DaVinci Resolve 21
AI Branding & User Sentiment
- Many dislike that almost every new feature is labeled “AI”; seen as marketing noise akin to ’90s “cyber.”
- Some argue the label is redundant (titles are descriptive without it); others say “AI” signals that older, bad versions (e.g., background removal, face aging) now actually work.
- Strong divide on sentiment: some claim “creators love AI,” others say many artists resent AI for devaluing skills and exploiting existing work.
- Broad agreement that task‑specific, local tools (search, tagging, masking, noise reduction) are far more acceptable than generic chatbots or full generative “slop.”
Impact on Filmmaking & Media
- Comparisons to CGI: expectation that generative AI will become invisible infrastructure when used well, but garish when overused.

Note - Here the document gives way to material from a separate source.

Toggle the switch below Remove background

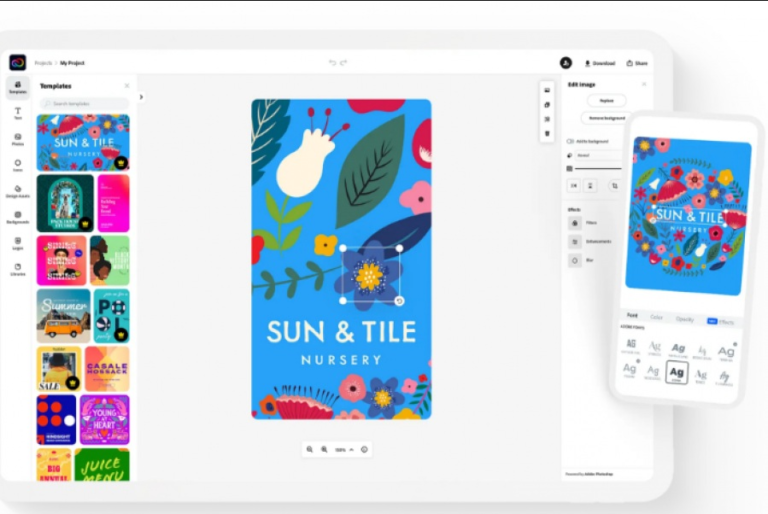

- Disagreement over “most video will be AI soon”: some foresee AI-dominated production; others compare this to past “everything will be CGI/photography/digital” predictions, arguing old forms persist.
- Concerns: flood of low‑quality content, pressure to cheap out on shoots (“fix it with AI”), and economic harm to creative workers.
- Optimists see unprecedented tools for indie filmmakers (AI VFX, mocap, gaussian splats) and community theatre–level productions with “A24 + Marvel powers.”
New Features Beyond AI
- Photo page positioned as a Lightroom competitor, especially attractive on Linux; some call it potentially the best Linux photo editor, others say it’s still far behind Lightroom.
- Strong praise for Resolve’s color tools and node‑based workflows, seen as far more powerful than Lightroom/Photoshop and a key reason Hollywood grades in Resolve.
- Motion graphics/Fusion upgrades may replace many basic After Effects use cases, though some note Fusion instability and a controversial paywall around previously open Reactor content.
- RAW support gaps (e.g., DJI, Olympus/Lumix at first) are a blocker for some; claims that support is improving but still incomplete.
Licensing, Platforms & Workflow
- Free version is widely praised as extremely capable; Studio’s one‑time fee with lifetime major upgrades is considered unusually generous vs Adobe’s subscriptions.
- Linux support is valued but described as fragile: best on specific distros with Nvidia; AMD and ARM Linux support are weak or missing.
- Resolve is seen as pro‑grade, powerful, and stable compared to some rivals, but with a very steep learning curve, dense manuals, and a UI some find awkward or buggy.
- Users report effective Python scripting and see potential for agentic automation, but the scripting API is limited and under‑documented.